## EXERCISE DIRECTIONS
Output every entry exactly as it appears.

[Data items]
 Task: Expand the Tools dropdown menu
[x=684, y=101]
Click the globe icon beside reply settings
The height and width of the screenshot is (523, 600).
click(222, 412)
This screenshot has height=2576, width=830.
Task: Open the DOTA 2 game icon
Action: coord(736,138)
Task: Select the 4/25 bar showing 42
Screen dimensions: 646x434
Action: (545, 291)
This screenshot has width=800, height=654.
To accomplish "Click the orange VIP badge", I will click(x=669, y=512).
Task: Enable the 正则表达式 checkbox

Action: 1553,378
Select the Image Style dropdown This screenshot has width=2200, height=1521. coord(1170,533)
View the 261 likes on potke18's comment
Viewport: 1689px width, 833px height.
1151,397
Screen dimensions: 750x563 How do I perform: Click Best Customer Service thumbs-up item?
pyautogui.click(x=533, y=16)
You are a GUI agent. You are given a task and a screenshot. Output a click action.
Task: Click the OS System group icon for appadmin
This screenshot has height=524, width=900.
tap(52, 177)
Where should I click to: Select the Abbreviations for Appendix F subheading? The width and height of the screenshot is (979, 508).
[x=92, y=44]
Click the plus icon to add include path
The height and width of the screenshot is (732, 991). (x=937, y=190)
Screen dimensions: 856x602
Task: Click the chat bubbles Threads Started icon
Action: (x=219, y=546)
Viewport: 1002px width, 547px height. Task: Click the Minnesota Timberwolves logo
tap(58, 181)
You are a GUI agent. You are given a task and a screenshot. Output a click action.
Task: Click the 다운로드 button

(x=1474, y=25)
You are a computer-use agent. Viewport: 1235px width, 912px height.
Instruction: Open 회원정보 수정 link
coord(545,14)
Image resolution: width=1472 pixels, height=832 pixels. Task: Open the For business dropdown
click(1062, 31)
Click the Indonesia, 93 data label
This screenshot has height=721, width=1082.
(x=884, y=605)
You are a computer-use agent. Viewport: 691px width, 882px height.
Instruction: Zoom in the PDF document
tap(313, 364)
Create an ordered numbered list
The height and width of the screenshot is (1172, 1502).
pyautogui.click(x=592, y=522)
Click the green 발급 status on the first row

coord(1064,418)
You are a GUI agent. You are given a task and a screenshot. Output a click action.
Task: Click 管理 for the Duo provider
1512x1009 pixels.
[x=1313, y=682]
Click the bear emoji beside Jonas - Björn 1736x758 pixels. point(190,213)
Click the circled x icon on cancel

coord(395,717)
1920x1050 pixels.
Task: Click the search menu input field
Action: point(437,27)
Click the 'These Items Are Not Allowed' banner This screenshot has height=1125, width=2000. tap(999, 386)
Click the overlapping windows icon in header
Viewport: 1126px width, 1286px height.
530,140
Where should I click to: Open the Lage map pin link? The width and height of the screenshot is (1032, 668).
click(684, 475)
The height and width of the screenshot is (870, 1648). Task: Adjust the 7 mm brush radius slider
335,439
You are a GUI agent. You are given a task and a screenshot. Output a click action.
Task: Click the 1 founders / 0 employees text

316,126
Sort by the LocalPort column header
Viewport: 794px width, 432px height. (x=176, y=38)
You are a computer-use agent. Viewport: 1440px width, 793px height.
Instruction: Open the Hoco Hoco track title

## COMPLETED EXERCISE
 Task: Expand the Tools dropdown menu
[x=684, y=101]
Click the globe icon beside reply settings
The height and width of the screenshot is (523, 600).
click(222, 412)
This screenshot has height=2576, width=830.
Task: Open the DOTA 2 game icon
Action: coord(736,138)
Task: Select the 4/25 bar showing 42
Screen dimensions: 646x434
Action: (545, 291)
This screenshot has width=800, height=654.
To accomplish "Click the orange VIP badge", I will click(x=669, y=512).
Task: Enable the 正则表达式 checkbox

Action: 1553,378
Select the Image Style dropdown This screenshot has width=2200, height=1521. coord(1170,533)
View the 261 likes on potke18's comment
Viewport: 1689px width, 833px height.
1151,397
Screen dimensions: 750x563 How do I perform: Click Best Customer Service thumbs-up item?
pyautogui.click(x=533, y=16)
You are a GUI agent. You are given a task and a screenshot. Output a click action.
Task: Click the OS System group icon for appadmin
This screenshot has height=524, width=900.
tap(52, 177)
Where should I click to: Select the Abbreviations for Appendix F subheading? The width and height of the screenshot is (979, 508).
[x=92, y=44]
Click the plus icon to add include path
The height and width of the screenshot is (732, 991). (x=937, y=190)
Screen dimensions: 856x602
Task: Click the chat bubbles Threads Started icon
Action: (x=219, y=546)
Viewport: 1002px width, 547px height. Task: Click the Minnesota Timberwolves logo
tap(58, 181)
You are a GUI agent. You are given a task and a screenshot. Output a click action.
Task: Click the 다운로드 button

(x=1474, y=25)
You are a computer-use agent. Viewport: 1235px width, 912px height.
Instruction: Open 회원정보 수정 link
coord(545,14)
Image resolution: width=1472 pixels, height=832 pixels. Task: Open the For business dropdown
click(1062, 31)
Click the Indonesia, 93 data label
This screenshot has height=721, width=1082.
(x=884, y=605)
You are a computer-use agent. Viewport: 691px width, 882px height.
Instruction: Zoom in the PDF document
tap(313, 364)
Create an ordered numbered list
The height and width of the screenshot is (1172, 1502).
pyautogui.click(x=592, y=522)
Click the green 발급 status on the first row

coord(1064,418)
You are a GUI agent. You are given a task and a screenshot. Output a click action.
Task: Click 管理 for the Duo provider
1512x1009 pixels.
[x=1313, y=682]
Click the bear emoji beside Jonas - Björn 1736x758 pixels. point(190,213)
Click the circled x icon on cancel

coord(395,717)
1920x1050 pixels.
Task: Click the search menu input field
Action: point(437,27)
Click the 'These Items Are Not Allowed' banner This screenshot has height=1125, width=2000. tap(999, 386)
Click the overlapping windows icon in header
Viewport: 1126px width, 1286px height.
530,140
Where should I click to: Open the Lage map pin link? The width and height of the screenshot is (1032, 668).
click(684, 475)
The height and width of the screenshot is (870, 1648). Task: Adjust the 7 mm brush radius slider
335,439
You are a GUI agent. You are given a task and a screenshot. Output a click action.
Task: Click the 1 founders / 0 employees text

316,126
Sort by the LocalPort column header
Viewport: 794px width, 432px height. (x=176, y=38)
You are a computer-use agent. Viewport: 1440px width, 793px height.
Instruction: Open the Hoco Hoco track title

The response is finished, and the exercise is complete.